I need to be real here.
I love posting poems and stories here, but social media exhausts me!
Maybe I’m too old for this?
I know we must change with the times, and I love meeting people from all over the world, but it’s so loud that I can hear banging sounds.
I am an introvert with PTSD, synesthesia, and sensory overload.
Gone are the days when a writer could hide in a little dark room with a pen, paper, computer, chocolate, and wine and pop out masterpieces.
Now everyone wants to be seen, the number of followers matters, and how popular you are on social media comes with perks of being published, etc.
I got on TikTok today. I lasted maybe 10 minutes, and most of that time was trying to figure out how to delete my account!
I don’t want to be seen. I came here to tell stories, inspire people, and help them feel a little less alone.

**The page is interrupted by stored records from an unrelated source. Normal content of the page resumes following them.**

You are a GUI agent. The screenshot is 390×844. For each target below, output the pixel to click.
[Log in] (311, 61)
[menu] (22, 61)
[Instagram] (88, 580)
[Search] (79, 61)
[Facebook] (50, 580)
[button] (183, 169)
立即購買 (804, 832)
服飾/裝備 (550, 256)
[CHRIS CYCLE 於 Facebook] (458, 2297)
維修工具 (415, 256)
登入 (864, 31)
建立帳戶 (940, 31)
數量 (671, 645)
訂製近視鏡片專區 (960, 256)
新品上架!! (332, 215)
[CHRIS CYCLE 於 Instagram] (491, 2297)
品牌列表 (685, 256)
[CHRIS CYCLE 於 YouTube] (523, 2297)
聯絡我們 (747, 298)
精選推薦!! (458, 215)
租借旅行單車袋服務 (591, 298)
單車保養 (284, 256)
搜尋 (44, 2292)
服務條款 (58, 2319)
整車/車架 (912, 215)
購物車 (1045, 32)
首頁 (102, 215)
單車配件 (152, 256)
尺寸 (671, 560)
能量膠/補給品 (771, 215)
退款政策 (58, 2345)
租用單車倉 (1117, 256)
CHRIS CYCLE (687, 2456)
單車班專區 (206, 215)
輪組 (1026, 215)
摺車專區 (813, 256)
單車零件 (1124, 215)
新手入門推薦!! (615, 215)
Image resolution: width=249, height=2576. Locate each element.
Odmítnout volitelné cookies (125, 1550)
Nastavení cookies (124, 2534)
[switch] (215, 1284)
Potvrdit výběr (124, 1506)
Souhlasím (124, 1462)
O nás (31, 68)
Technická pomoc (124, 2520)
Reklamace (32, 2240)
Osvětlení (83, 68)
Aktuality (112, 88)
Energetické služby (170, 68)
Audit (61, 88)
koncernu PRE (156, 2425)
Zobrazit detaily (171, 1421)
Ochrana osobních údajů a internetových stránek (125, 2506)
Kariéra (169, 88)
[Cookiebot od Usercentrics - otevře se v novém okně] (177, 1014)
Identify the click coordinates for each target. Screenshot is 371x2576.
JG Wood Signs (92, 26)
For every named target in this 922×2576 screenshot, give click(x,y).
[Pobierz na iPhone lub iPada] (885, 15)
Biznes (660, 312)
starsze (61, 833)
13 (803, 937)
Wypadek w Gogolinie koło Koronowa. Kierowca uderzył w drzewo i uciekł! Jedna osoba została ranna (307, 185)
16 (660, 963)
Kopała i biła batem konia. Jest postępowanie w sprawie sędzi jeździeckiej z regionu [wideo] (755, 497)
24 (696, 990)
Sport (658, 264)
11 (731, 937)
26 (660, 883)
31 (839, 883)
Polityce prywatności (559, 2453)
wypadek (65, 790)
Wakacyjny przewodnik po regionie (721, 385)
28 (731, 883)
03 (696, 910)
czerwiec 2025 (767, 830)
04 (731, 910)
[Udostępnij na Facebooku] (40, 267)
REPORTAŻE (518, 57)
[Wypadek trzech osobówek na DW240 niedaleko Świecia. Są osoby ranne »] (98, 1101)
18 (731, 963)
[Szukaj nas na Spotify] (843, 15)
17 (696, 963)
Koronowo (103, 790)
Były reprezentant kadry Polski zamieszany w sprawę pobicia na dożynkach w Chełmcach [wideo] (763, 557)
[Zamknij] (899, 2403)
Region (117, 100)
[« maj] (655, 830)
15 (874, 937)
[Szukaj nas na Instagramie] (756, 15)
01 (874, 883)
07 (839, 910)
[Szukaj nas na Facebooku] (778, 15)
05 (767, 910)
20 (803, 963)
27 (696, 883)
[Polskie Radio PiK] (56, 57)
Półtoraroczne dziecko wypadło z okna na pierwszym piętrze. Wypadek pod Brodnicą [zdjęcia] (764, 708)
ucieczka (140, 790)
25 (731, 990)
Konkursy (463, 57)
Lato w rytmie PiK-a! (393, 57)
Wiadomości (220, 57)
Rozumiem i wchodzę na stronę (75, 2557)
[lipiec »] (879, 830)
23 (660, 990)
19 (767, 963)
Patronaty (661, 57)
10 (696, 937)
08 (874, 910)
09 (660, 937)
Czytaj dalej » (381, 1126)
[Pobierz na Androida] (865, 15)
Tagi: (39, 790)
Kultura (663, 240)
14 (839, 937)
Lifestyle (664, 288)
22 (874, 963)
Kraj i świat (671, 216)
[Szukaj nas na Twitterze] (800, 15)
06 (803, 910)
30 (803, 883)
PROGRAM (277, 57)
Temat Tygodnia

I process things slower than some. I live life on high alert with PTSD. One minute I’m bold, the tough girl no one can mess with, and the next, I’m filled with anxiety, worried about everyone, and wishing I could save the world of all the pain and hurt.
As an empath with synesthesia, all my senses are on 24/7, and I never rest. I’m constantly feeling the pain of the world or seeing, feeling, and experiencing so much energy at once.
When I’m writing, my head quiets down, and for a moment, I’m right where I need to be.
I want to share my stories with the world. I want to publish my poems. I want to be seen in that way. I just wish I could do it without the banging sounds of social media.
Oh, to be one of those prolific writers who hides in a corner office, popping out inspiring prose that changes lives while being invisible and safe in my world of solitude, exploration, and fantasy.
Or maybe thats just a fantasy.
There has got to be a way to have both.